Use the Grid Search to find the best hyper-parameters using GridSearchCV class of SciKit-Learn. Let’s use the Max_Leaf_reang from 2 to 100 and min_samples_split’: [2, 3, 4] .

from sklearn.model_selection import GridSearchCV

params = {'max_leaf_nodes': list(range(2, 100)), 'min_samples_split': [2, 3, 4]}
grid_search_cv = GridSearchCV(dtree_clf , params, n_jobs=-1, verbose=1)

grid_search_cv.fit(X_train, y_train)
Fitting 3 folds for each of 294 candidates, totalling 882 fits
[Parallel(n_jobs=-1)]: Done 882 out of 882 | elapsed:    6.6s finished
GridSearchCV(cv=None, error_score='raise',
       estimator=DecisionTreeClassifier(class_weight=None, criterion='gini', max_depth=None,
            max_features=None, max_leaf_nodes=None,
            min_impurity_decrease=0.0, min_impurity_split=None,
            min_samples_leaf=1, min_samples_split=2,
            min_weight_fraction_leaf=0.0, presort=False, random_state=None,
            splitter='best'),
       fit_params=None, iid=True, n_jobs=-1,
       param_grid={'max_leaf_nodes': [2, 3, 4, 5, 6, 7, 8, 9, 10, 11, 12, 13, 14, 15, 16, 17, 18, 19, 20, 21, 22, 23, 24, 25, 26, 27, 28, 29, 30, 31, 32, 33, 34, 35, 36, 37, 38, 39, 40, 41, 42, 43, 44, 45, 46, 47, 48, 49, 50, 51, 52, 53, 54, 55, 56, 57, 58, 59, 60, 61, 62, 63, 64, 65, 66, 67, 68, 69, 70, 71, 72, 73, 74, 75, 76, 77, 78, 79, 80, 81, 82, 83, 84, 85, 86, 87, 88, 89, 90, 91, 92, 93, 94, 95, 96, 97, 98, 99], 'min_samples_split': [2, 3, 4]},
       pre_dispatch='2*n_jobs', refit=True, return_train_score='warn',
       scoring=None, verbose=1)

Let’s find the best estimated model parameters:

grid_search_cv.best_estimator_

DecisionTreeClassifier(class_weight=None, criterion=’gini’, max_depth=None, max_features=None, max_leaf_nodes=22, min_impurity_decrease=0.0, min_impurity_split=None, min_samples_leaf=1, min_samples_split=2, min_weight_fraction_leaf=0.0, presort=False, random_state=None, splitter=’best’)

Since Grid search already trained the model with best hyper parameters setting, we can just measure the accuracy.
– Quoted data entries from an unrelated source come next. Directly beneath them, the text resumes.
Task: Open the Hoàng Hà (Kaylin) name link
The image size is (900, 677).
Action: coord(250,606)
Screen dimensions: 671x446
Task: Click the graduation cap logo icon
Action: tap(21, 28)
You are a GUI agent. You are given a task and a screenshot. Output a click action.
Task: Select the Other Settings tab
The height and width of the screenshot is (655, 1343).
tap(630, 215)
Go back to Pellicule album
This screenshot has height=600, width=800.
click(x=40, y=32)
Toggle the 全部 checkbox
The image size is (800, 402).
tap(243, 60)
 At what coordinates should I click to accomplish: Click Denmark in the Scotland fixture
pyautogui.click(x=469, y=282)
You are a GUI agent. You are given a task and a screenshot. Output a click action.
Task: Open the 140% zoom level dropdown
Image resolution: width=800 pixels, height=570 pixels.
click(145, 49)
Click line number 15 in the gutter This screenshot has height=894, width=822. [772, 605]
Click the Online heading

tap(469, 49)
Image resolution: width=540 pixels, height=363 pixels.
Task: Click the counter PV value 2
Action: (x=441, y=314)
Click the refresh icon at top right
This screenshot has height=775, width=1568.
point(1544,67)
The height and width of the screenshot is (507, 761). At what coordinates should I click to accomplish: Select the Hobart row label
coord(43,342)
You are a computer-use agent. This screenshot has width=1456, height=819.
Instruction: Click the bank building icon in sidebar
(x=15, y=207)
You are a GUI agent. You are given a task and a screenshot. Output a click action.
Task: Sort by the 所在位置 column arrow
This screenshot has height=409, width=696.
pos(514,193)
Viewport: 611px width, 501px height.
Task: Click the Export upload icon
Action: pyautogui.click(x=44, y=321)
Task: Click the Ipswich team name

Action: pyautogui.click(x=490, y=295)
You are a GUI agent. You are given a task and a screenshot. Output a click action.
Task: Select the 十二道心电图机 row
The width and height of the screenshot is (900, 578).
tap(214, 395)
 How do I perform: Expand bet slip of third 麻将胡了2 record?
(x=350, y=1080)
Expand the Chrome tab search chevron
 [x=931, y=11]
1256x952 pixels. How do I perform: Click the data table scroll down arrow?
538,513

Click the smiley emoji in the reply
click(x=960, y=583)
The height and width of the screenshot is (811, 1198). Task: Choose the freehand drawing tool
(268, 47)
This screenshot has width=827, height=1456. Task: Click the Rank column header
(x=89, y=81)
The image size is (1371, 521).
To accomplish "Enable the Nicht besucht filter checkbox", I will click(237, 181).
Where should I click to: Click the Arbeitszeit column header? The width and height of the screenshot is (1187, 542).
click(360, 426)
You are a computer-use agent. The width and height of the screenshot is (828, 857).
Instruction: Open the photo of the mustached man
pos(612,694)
If you want to stop the auto training, pass the value of refit=False

Accuracy

Let’s measure the performance of our Model

from sklearn.metrics import accuracy_score  #Import Librady
y_pred = grid_search_cv.predict(X_test)   # Run the prediction
accuracy_score(y_test, y_pred)     #Measure accuracy

Output: 0.895

Our model has predicted with accuracy of 89.5. This does not looks bad.

In conclusion, this blog has a simple implementation of decision tree classifier using SciKit-Learn. You can find the code here.